In the Singaporean case, however, the court disagreed. Parents, they found, have a legal right to share traits like eye colour and skin colour with their children. The court made that determination relying on an obscure 1999 law review article that argues “parents have an interest in having children with whom they share symbolically identifying traits”. This on its own raises all kinds of questions.

“Does this mean that adopted children are more or less valuable?” said Kuiken. “Or you can imagine a divorce scenario in which child support is determined by what percentage of genes a parent shares with the child. Or blame is placed on one parent for a child inheriting a particular disease.”

According to Eleonore Pauwels, a science policy expert at the Wilson Center, the ruling defines kinship as something that’s only skin deep. “Defining someone by their genotype is the most reductionist way you can look at an identity,” said Pauwels told Gizmodo. “Genetic affinity is such a superficial concept. It questions the very basis of what makes someone a parent.”

But the problems this ruling raises extend beyond genetic affinity. In creating this new category of loss, the court sought to avoid suggesting there was something inherently wrong with the child’s birth, but the ruling suggests specific genetic traits are more valuable than others all the same.

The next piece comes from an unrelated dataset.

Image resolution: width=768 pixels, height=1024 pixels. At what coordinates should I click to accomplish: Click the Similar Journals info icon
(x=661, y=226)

Pauwels said that for her this brings to mind one particular quote in the 1997 sci-fi film Gattaca: “They used to say that a child conceived in love has a greater chance of happiness. They don’t say that any more.”

“This sets the stage for much more personalised, genome-level discrimination,” she said.

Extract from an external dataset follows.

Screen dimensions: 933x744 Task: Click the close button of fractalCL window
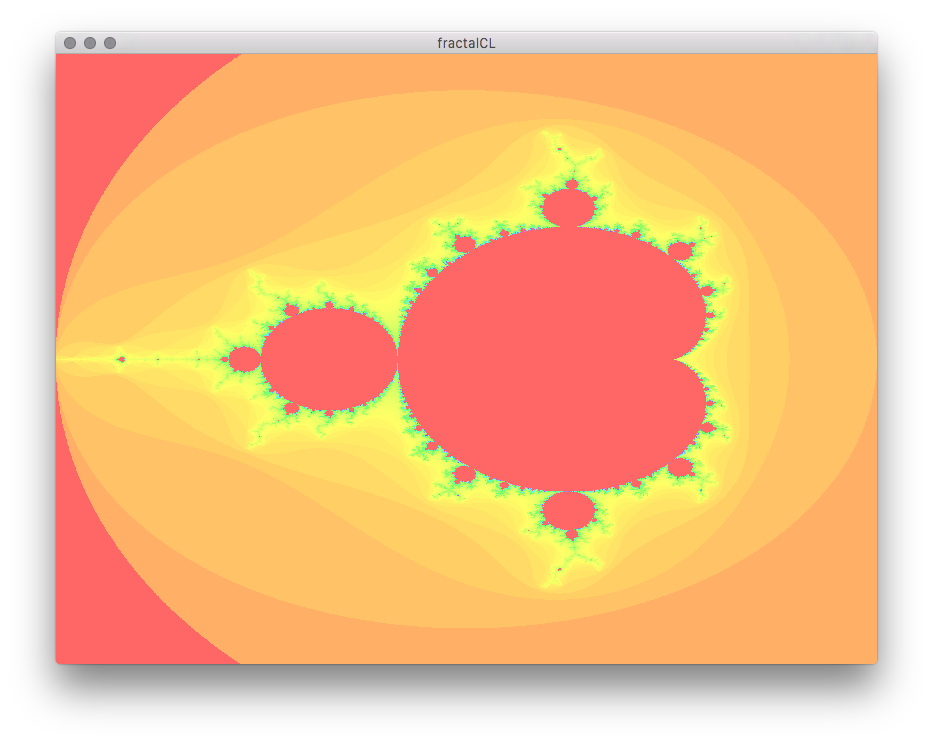[x=70, y=43]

What if, for example, a mother found out she had a devastating mitochondrial disease and underwent the controversial “three-parent baby” technique to avoid passing that DNA on to her child, and it failed? Could she sue for the child’s DNA — its existence — being incorrect? Further down the line, should science and the law ever allow parents to select specific genetic traits, could you sue if your kid had the wrong eye colour, or a lower-than-expected IQ? If you engineered a child, and it wound up having more “genetic affinity” with one parent than the other, does that constitute some kind of loss?

“This opens up a dangerous box that when we start talking about editing the human genome,” Kuiken said. “A ruling like this places value on the specific genetic makeup of a child.”

Obviously, the parents in the Singaporean case were at the wrong end of a devastating medical mistake. But in ruling that the genes their child wound up with warrant financial reward in a court of law, the court is placing a value on her genes, whether intended or not. And that is the top of one very slippery slope.